The central bank introduced new securities this week designed to discourage investors from selling dollars in the local foreign-exchange market, and to temper demand for the sol. Last week, policy makers increased deposit requirements for a fourth time since June.
Peru’s economy is no longer in danger of overheating, after five interest rate increases and slower growth in public spending, central bank Governor Julio Velarde said Sept. 17. The bank may not need to be as “aggressive” at today’s meeting, he said at the time.
July’s rise in gross domestic product was lower than analysts forecast, slowing to 9.1 percent from a year earlier compared with 11.9 percent in June, as the government tempered the pace of spending on public works and fishing output fell.
Growth continues to ease, according to economic indicators for August. Cement demand advanced more slowly than in July while fishing, mining, and agricultural activity contracted, according to the National Statistics Institute.
The pace of annual growth may have slowed to 8.7 percent in the third quarter from 10.1 in the second quarter, according to the central bank.
The government is winding up investments under its stimulus package, which will lower the risk of demand-led pressures sending consumer prices higher, BBVA Banco Continental said Oct. 1. The annual inflation rate last month rose to 2.37 percent from 2.31 percent a month earlier, near the middle of the bank’s 1 percent to 3 percent target range.
Rates, Inflows, Sol
Rising inflows as well as increased company and government spending propelled Peru to the fastest GDP growth since 2008 in the second quarter. Concern the expansion may be unsustainable prompted the bank to increase its reference rate in August and September at a faster pace than at its previous three meetings.

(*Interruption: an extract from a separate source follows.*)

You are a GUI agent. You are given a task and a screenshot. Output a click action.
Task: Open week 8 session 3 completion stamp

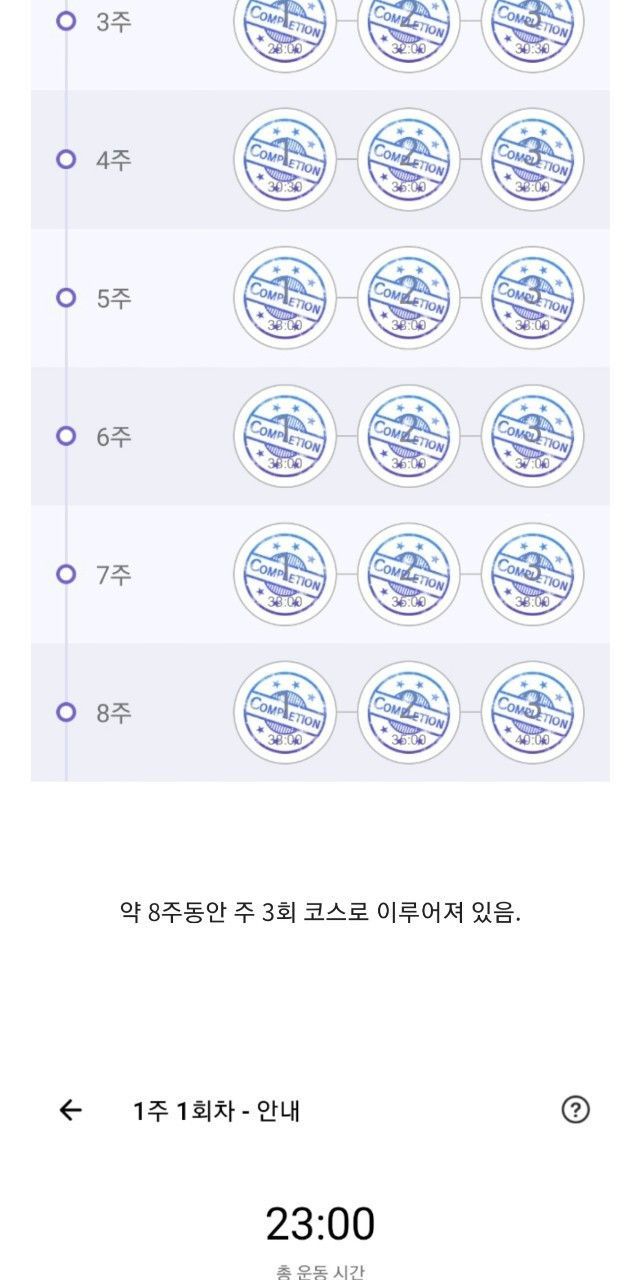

Private investment continues to spur demand for credit, which caused bank lending to rise 19 percent in August from a year earlier, the fastest annual growth since April 2009.
Last week’s increase in deposit requirements for a fourth time since June signaled that while policy makers are uneasy with surging credit growth, they are also concerned higher interest rates will draw more foreign capital into the country and increase volatility in the sol, Volberg said.
“The gradual slowing in economic growth and price rises will be the trend for the coming months, because of the steps taken by the central bank and the Finance Ministry, and the statistical base,” Mario Guerrero, an economist at Scotiabank Peru, said in a phone interview from Lima.
Foreign capital inflows attracted by higher interest rates helped push the sol up 3.6 percent against the dollar this year, the fifth-best performance against the dollar among the seven major Latin American currencies tracked by Bloomberg.
At 11:20 a.m. New York time, it rose 0.1 percent to 2.7880 per dollar.
The central bank purchased $8.74 billion in the first nine months of this year to temper the currency’s gains, helping to make the sol the tenth-worst performer among 25 emerging market currencies tracked by Bloomberg.
Speculation the bank will start to withdraw monetary stimulus more slowly has prompted the yield on Peru’s benchmark 8.6 percent sol-denominated bond due August 2017 to decline to an eight-month low of 4.95 percent today.